- _EXERCISE PROMPT_
Where a line contains "Given: Click the Quote icon under post 4", begin there and restate word for word every line to the end of the entries below, pictures excluded.

- _Saved data entries_
__________
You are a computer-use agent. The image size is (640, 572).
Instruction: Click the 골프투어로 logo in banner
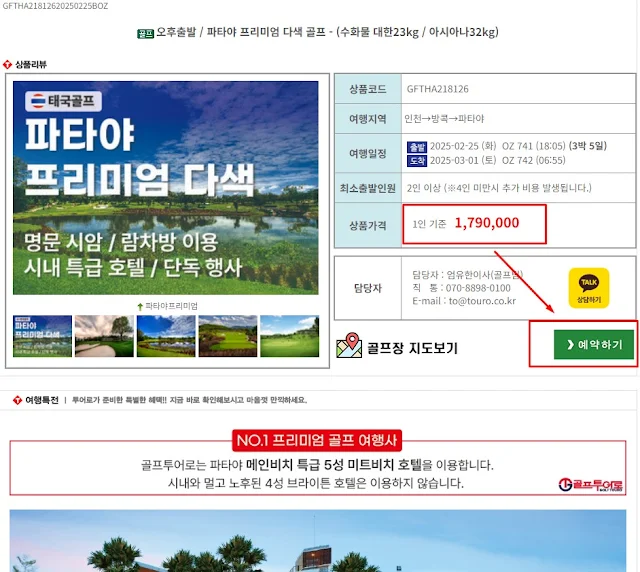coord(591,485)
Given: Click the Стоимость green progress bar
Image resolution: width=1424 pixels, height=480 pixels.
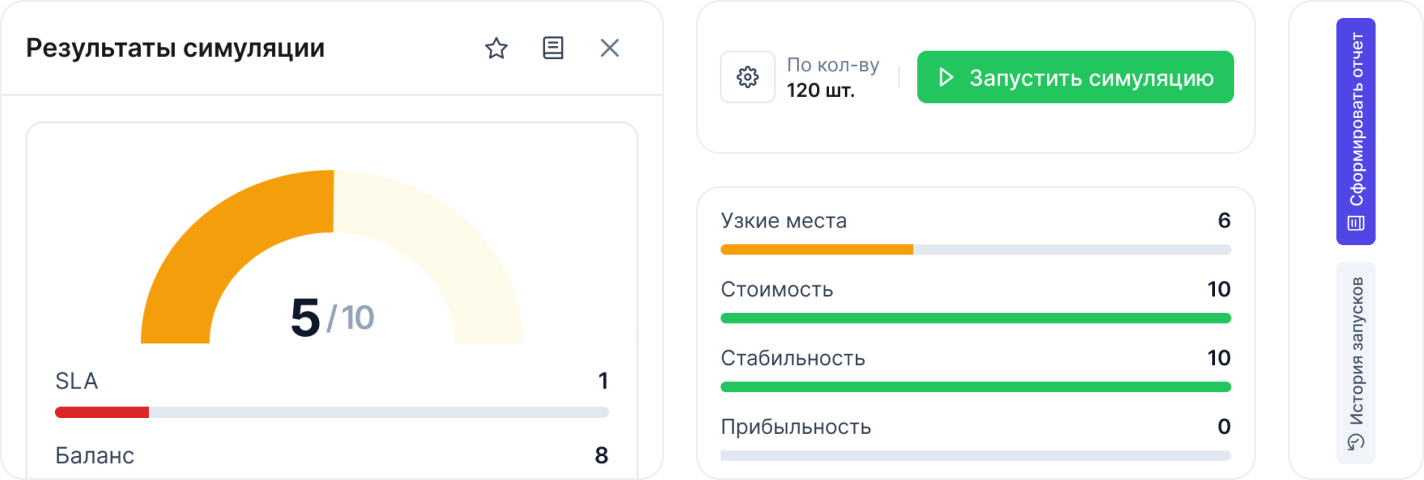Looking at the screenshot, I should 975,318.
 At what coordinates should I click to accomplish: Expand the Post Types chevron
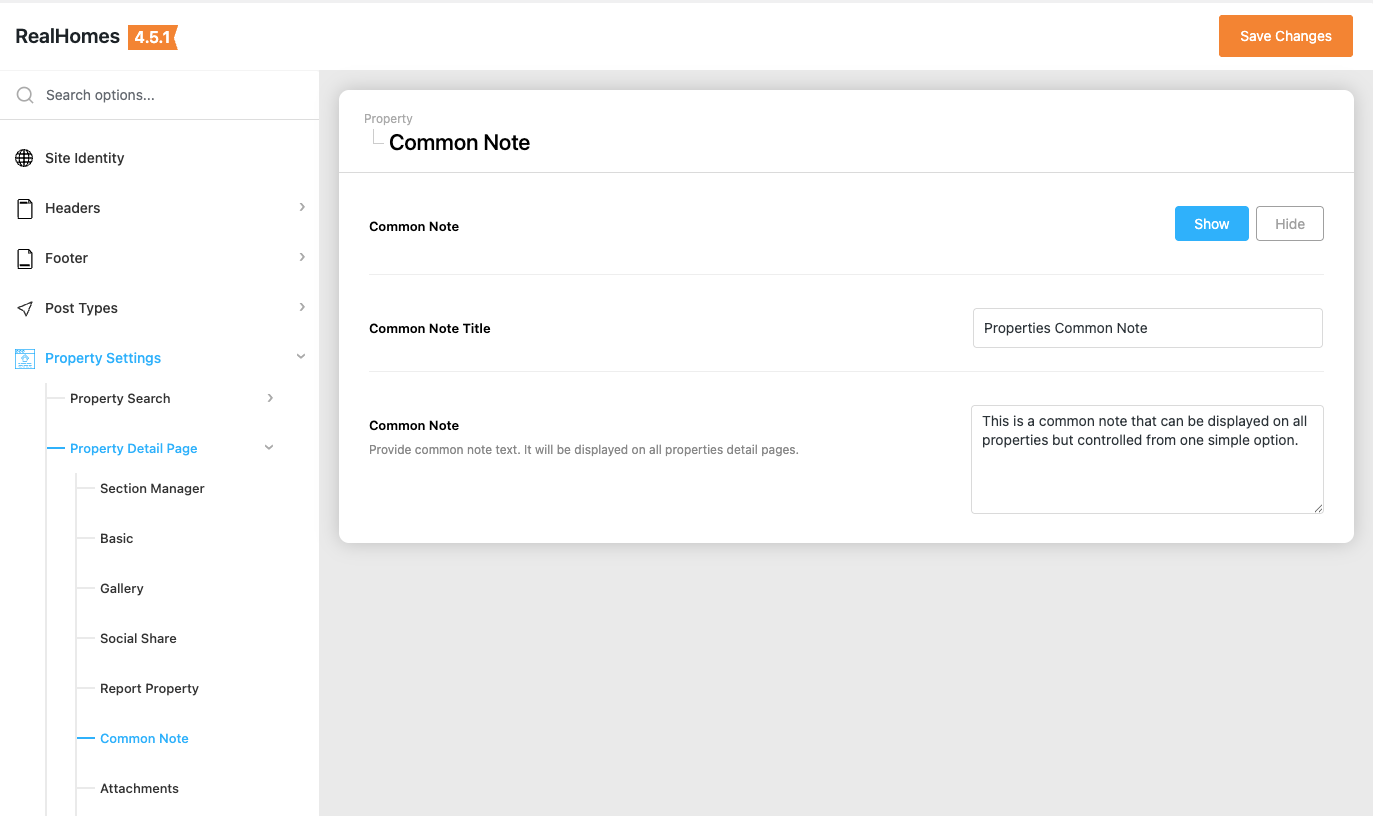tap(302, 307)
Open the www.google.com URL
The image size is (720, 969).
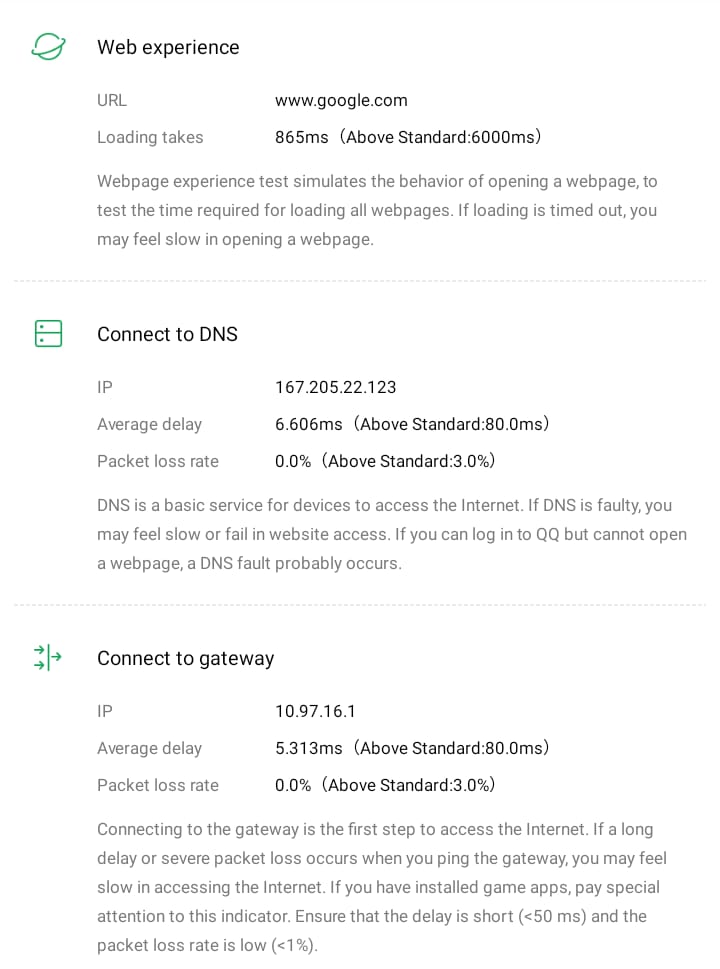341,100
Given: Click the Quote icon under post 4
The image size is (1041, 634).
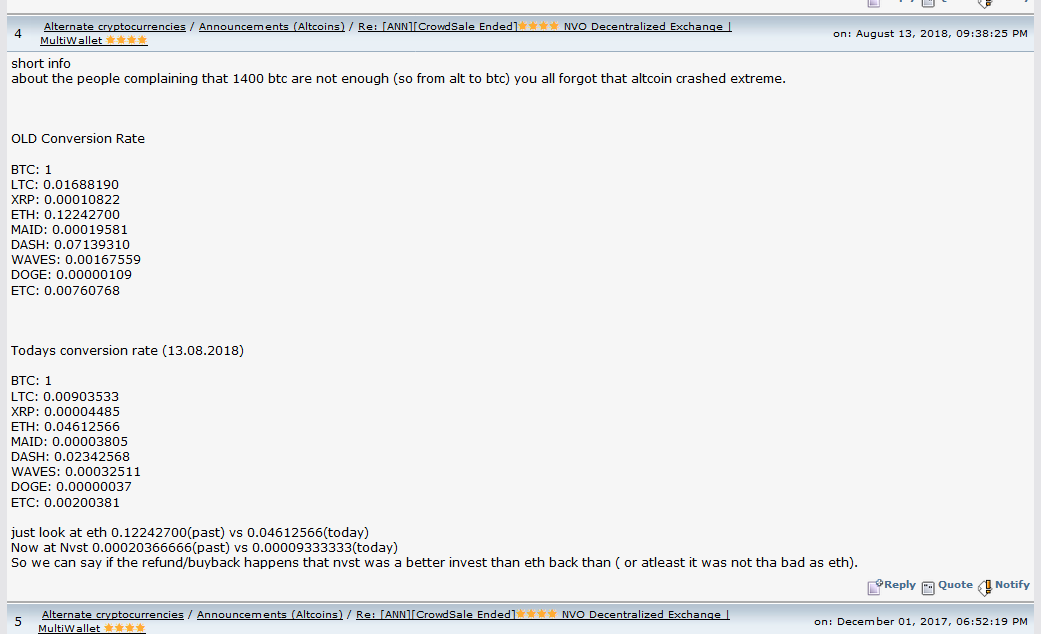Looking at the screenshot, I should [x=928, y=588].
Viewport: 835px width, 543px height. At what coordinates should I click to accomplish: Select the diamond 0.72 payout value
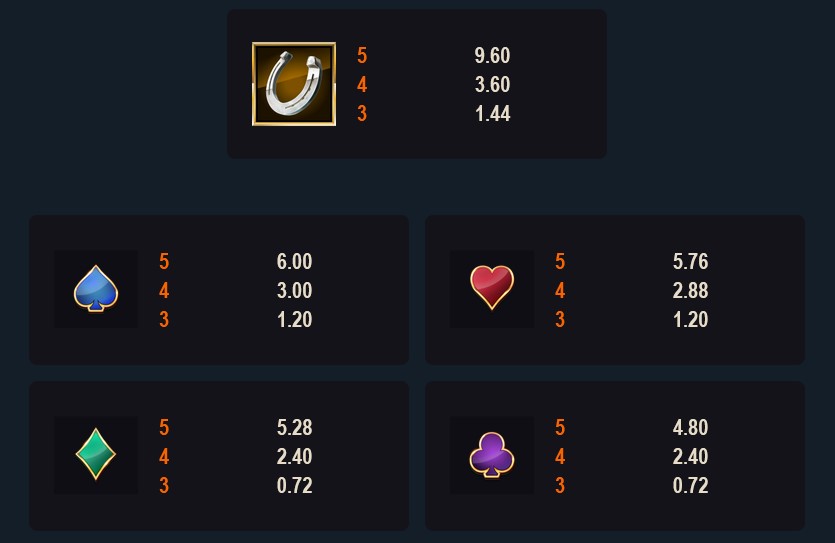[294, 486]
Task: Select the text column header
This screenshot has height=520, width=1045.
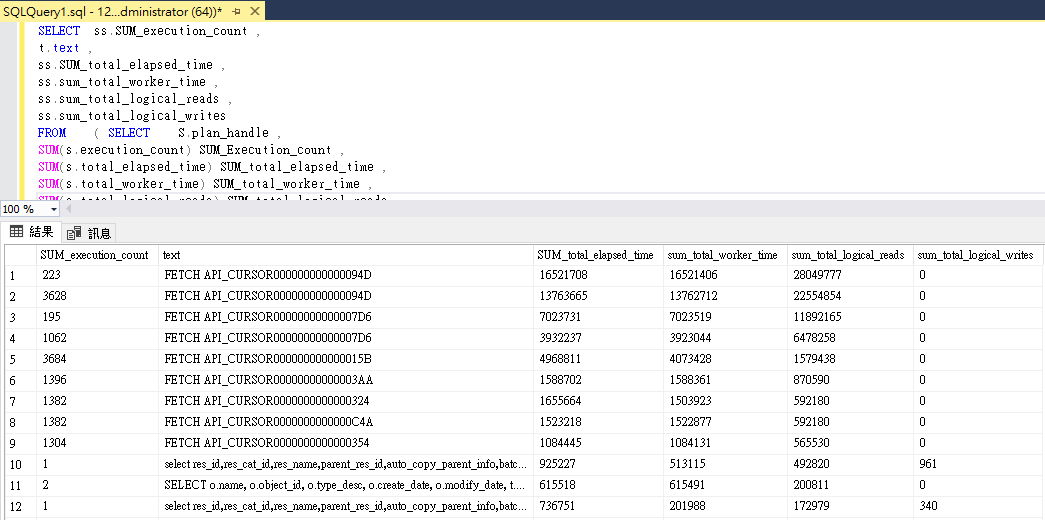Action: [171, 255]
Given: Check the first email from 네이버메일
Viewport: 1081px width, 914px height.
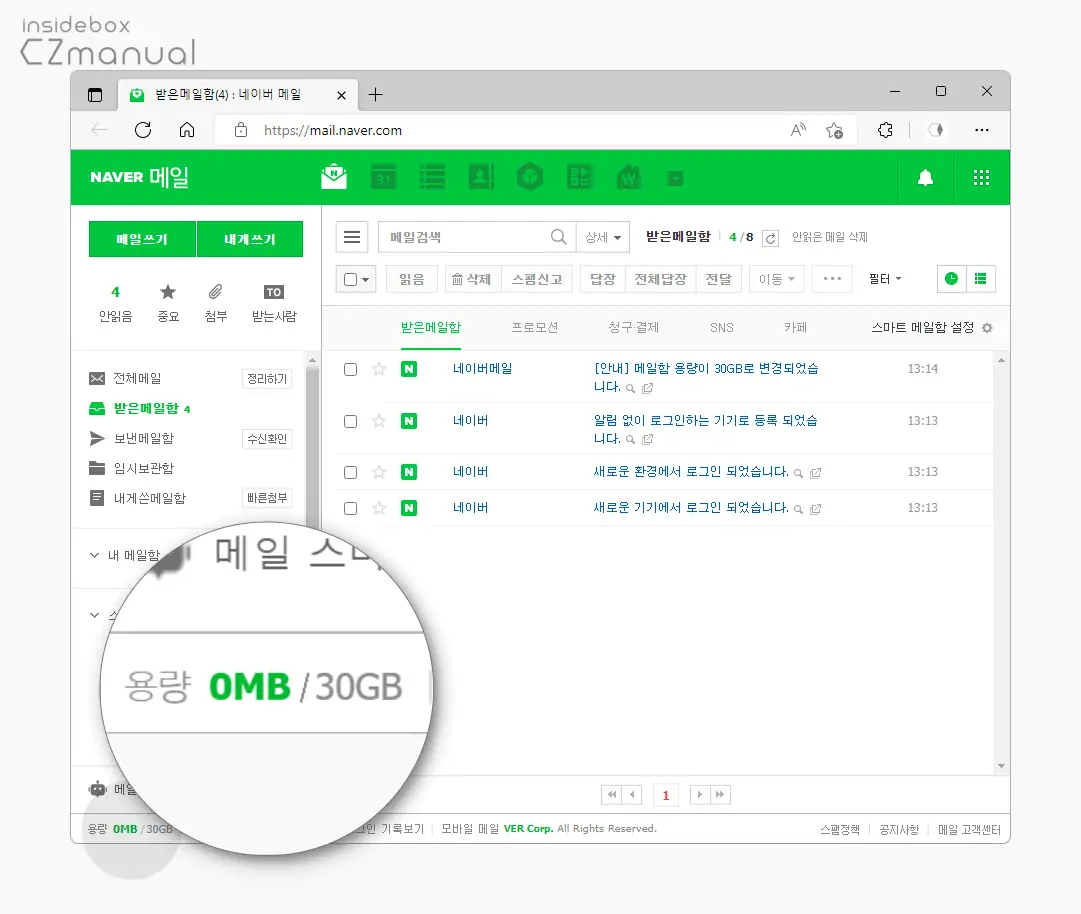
__________
- _OUTPUT_
Given: Click the Quote icon under post 4
The image size is (1041, 634).
Looking at the screenshot, I should [x=928, y=588].
Viewport: 835px width, 543px height. At what coordinates should I click to accomplish: Select the diamond 0.72 payout value
[294, 486]
Task: Select the text column header
This screenshot has height=520, width=1045.
Action: [171, 255]
Given: Check the first email from 네이버메일
Viewport: 1081px width, 914px height.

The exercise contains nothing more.